▸ **What you will do**: Output the data below exactly, images excluded.

▸ **Dataset records**:
···
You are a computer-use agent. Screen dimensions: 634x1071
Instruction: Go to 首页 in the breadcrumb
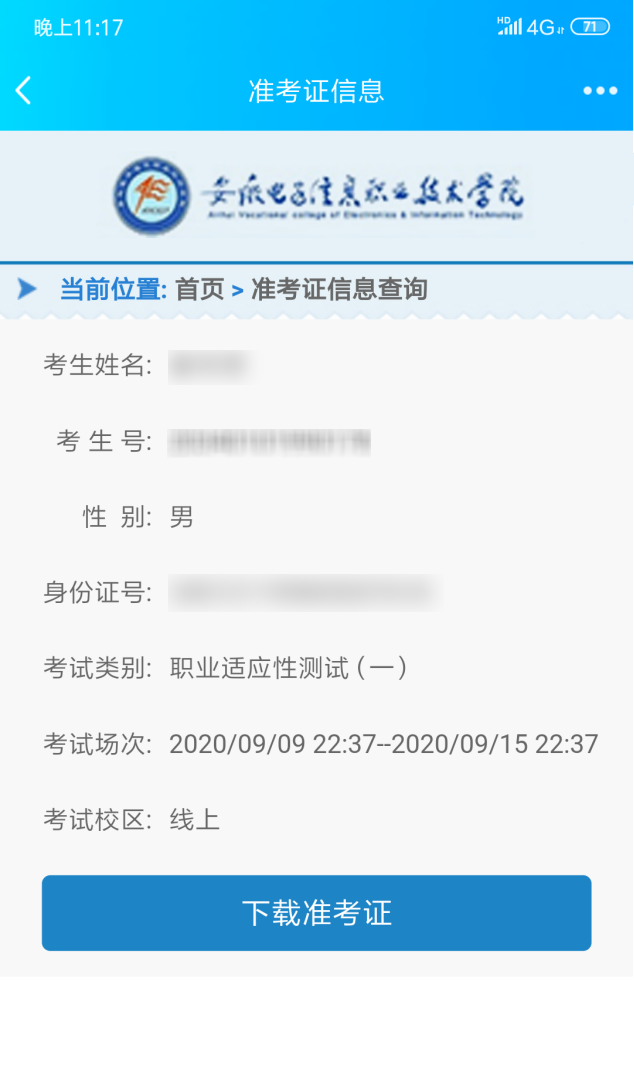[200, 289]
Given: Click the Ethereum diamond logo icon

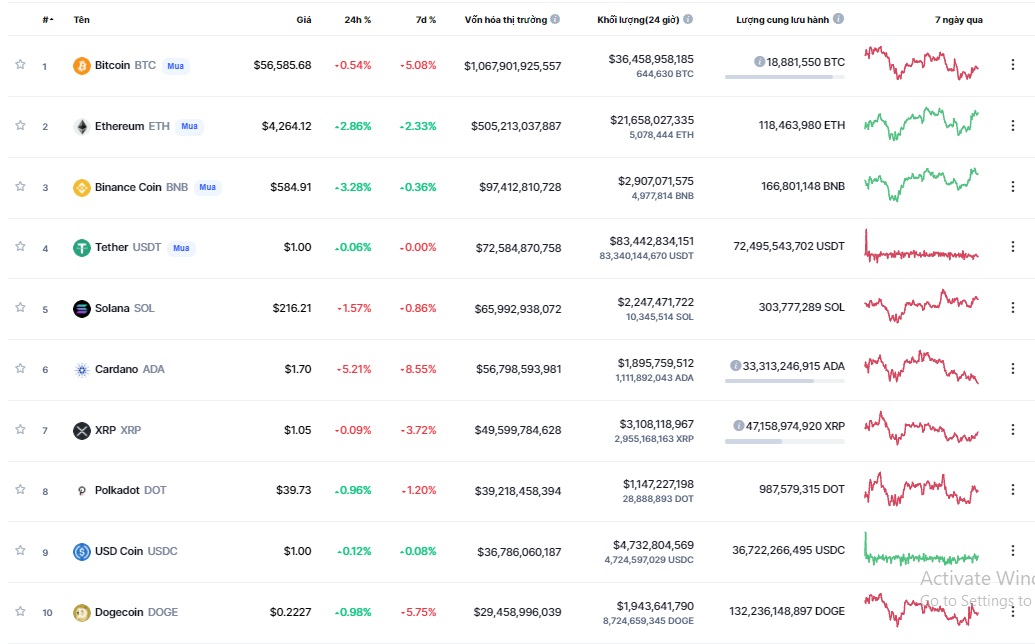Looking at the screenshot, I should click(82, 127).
···
▸ **The completed task**:
You are a computer-use agent. Screen dimensions: 634x1071
Instruction: Go to 首页 in the breadcrumb
[200, 289]
Given: Click the Ethereum diamond logo icon

Looking at the screenshot, I should click(82, 127).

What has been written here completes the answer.